David Cowan

Personal information
- Born: 30 March 1964 (age 62) St Andrews, Fife, Scotland
- Batting: Left-handed
- Bowling: Right-arm fast-medium

International information
- National side: Scotland (1989–1999);
- Source: CricketArchive, 2 February 2016

= David Cowan (cricketer) =

Scottish cricketer

David Cowan (born 30 March 1964) is a former Scottish international cricketer who represented the Scottish national side between 1989 and 1999. He played as a right-arm pace bowler.

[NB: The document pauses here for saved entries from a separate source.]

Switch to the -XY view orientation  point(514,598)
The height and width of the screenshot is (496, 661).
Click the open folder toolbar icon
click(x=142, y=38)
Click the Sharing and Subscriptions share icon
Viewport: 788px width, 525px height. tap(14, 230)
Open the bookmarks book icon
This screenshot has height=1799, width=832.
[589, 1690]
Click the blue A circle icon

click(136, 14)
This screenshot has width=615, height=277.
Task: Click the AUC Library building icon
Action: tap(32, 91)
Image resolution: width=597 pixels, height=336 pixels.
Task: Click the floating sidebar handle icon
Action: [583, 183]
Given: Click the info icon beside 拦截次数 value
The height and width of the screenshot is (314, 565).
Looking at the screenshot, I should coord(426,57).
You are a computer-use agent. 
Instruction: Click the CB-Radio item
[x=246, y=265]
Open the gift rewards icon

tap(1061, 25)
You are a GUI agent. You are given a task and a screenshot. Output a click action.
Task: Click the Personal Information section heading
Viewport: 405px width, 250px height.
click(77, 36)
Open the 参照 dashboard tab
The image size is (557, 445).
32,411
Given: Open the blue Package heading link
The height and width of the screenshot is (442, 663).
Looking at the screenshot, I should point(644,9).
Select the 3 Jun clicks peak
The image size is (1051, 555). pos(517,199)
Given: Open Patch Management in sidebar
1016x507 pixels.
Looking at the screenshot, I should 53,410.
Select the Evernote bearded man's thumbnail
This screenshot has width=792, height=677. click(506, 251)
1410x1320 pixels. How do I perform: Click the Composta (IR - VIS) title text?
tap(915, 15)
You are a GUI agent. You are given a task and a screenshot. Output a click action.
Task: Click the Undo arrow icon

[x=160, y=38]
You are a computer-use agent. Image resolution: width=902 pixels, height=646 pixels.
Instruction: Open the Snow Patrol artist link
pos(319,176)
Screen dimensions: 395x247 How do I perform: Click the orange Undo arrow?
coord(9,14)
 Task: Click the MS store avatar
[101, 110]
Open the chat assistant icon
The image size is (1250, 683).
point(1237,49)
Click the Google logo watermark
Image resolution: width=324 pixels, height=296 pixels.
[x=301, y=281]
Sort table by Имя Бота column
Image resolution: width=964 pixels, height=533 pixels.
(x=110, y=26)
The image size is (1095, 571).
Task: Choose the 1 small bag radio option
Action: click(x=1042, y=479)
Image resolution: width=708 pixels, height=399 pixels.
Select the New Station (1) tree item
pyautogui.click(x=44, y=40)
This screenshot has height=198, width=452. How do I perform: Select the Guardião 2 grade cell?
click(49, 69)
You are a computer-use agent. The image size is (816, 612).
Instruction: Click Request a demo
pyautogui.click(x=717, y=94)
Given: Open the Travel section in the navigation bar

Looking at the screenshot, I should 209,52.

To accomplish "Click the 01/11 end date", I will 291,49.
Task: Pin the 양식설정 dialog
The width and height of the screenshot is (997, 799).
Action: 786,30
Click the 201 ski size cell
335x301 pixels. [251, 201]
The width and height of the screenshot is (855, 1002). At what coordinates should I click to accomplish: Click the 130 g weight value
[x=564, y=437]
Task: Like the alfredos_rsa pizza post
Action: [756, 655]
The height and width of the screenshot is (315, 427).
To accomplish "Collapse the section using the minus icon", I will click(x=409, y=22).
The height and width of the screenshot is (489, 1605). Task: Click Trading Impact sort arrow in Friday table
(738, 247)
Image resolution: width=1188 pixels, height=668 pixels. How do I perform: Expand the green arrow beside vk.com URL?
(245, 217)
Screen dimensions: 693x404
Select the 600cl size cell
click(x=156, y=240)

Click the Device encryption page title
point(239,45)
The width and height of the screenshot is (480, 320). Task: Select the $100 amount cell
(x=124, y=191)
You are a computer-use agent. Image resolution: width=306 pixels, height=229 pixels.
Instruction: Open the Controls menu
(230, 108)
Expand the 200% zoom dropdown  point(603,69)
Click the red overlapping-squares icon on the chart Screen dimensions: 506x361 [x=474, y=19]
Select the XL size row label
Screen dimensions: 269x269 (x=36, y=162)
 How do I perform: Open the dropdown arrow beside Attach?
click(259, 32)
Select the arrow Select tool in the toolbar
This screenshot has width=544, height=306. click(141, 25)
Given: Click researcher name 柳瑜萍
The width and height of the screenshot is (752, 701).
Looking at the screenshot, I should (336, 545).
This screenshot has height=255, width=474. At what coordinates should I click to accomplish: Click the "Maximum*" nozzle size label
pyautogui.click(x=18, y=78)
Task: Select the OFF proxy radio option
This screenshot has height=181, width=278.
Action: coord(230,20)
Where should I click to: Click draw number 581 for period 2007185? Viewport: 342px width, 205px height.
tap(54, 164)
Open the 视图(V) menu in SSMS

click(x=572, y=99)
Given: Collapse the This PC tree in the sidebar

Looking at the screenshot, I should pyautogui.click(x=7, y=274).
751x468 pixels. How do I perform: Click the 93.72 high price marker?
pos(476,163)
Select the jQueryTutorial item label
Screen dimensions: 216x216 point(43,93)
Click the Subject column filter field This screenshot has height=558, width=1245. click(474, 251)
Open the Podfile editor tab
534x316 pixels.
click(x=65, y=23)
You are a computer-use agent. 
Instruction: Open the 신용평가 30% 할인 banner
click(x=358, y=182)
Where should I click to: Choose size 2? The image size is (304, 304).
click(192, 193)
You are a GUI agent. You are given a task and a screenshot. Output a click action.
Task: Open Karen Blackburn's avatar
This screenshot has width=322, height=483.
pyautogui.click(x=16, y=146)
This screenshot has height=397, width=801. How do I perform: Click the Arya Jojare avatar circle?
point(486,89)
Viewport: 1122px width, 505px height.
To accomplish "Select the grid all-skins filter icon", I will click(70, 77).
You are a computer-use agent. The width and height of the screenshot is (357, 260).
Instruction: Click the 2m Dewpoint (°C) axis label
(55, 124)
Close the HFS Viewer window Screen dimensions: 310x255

Cowan was born in St Andrews, and attended Bell Baxter High School in nearby Cupar. His club cricket was played for the Freuchie Cricket Club. Cowan made his debut for Scotland in May 1989, playing against Lancashire in the Benson & Hedges Cup. Against Northamptonshire in the 1990 edition of the competition, he took 3/36 from 11 overs, helping Scotland to a two-run victory. They were to be his best figures in List A cricket. Cowan made his first-class debut in June 1991, against Ireland, but made only sporadic appearances for Scotland over the following seasons. His first and only major international tournament was the 1997 ICC Trophy in Malaysia, although he played only match at the event (against Italy. Cowan made his last appearance for Scotland in the 1999 NatWest Trophy, against Dorset.